The government and the private sector can develop tests and systems, rigid if need be, to screen those who, because of age and illness, can no longer productively contribute to society, from those who despite age, or perhaps because of it, continue to be valuable assets that can be mined for the good of all.
Perhaps the fight for seniors can start at the barangay level. Every barangay should consider having a senior hall where seniors can congregate, not just to passively share memories of yesteryears with one another or to secure medical attention, but where they can proactively teach and train the younger members of their community. And the seniors need not do it for free. A portion of the revenue of the barangay, including its IRA, can be set aside to pay the qualified seniors for their services to the community.
On a broader scale, senior residents of the barangays could, and should, with the cooperation and support of the rest of the Barangay, consider setting up Barangay Senior Associations that could be a proactive senior advisory body and voice of moderation to the Barangay Assembly, the Barangay Development Council and the Barangay Council, the three most influential and potent bodies in the barangay.

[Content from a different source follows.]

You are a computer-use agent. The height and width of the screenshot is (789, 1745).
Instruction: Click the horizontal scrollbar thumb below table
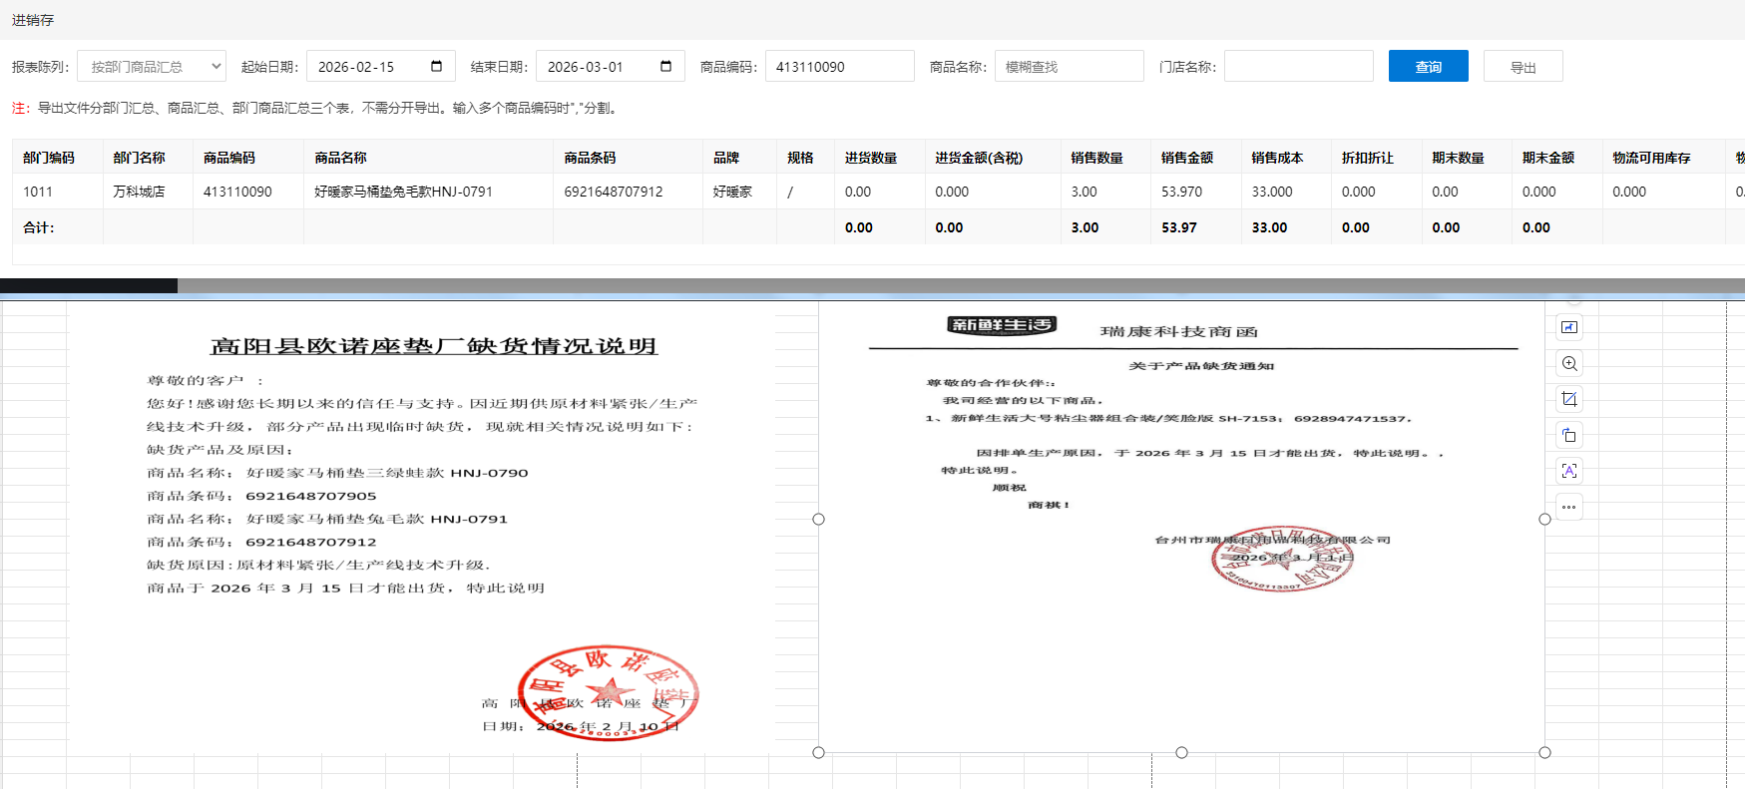89,286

The Barangay Seniors Associations of the 42,000+ barangays throughout the Philippines could then come together in a National Confederation of Seniors Filipino Citizens that could proactively be involved not only in the affairs of the elderly, but be a font and source of wisdom for the national and local governments.
This is not a unique suggestion. In the United States, for example, there is a national society for seniors whose breadth of influence and clout rivals any politically and financially entrenched groups, including the gun lobby, the Union of Teamsters, and the like. In that country, when the Seniors speak, even Washington listens. Other countries such as Japan, Great Britain, France and Germany have highly influential and organized societies that are the voices of their seniors.
If our brethren who are disabled or special have the recognized right to become productive members of the community, we, the seniors of this country, have that same right. There are laws that enable and empower the disabled. Let us push for and support legislation that will empower and enable the senior citizens, through gainful employment according to their abilities, to continue to be productive citizens of this country.
Most of us of the older generations have grown up in a culture of learning at the footsteps of our parents and grandparents, all members of the so called “Greatest Generation.” We have been blessed by that opportunity. At a time when the youth today are immersed in self-centered activities and in their laptops, celfones and electronic gadgets, our country is in real danger of drifting away from the real and important values that the Greatest Generation has sought to pass on to the young, that of being men for others engaged in family, community and nation building.
It is about time that the young be taught to sit, listen and learn once again at the footsteps of the wise and the experienced.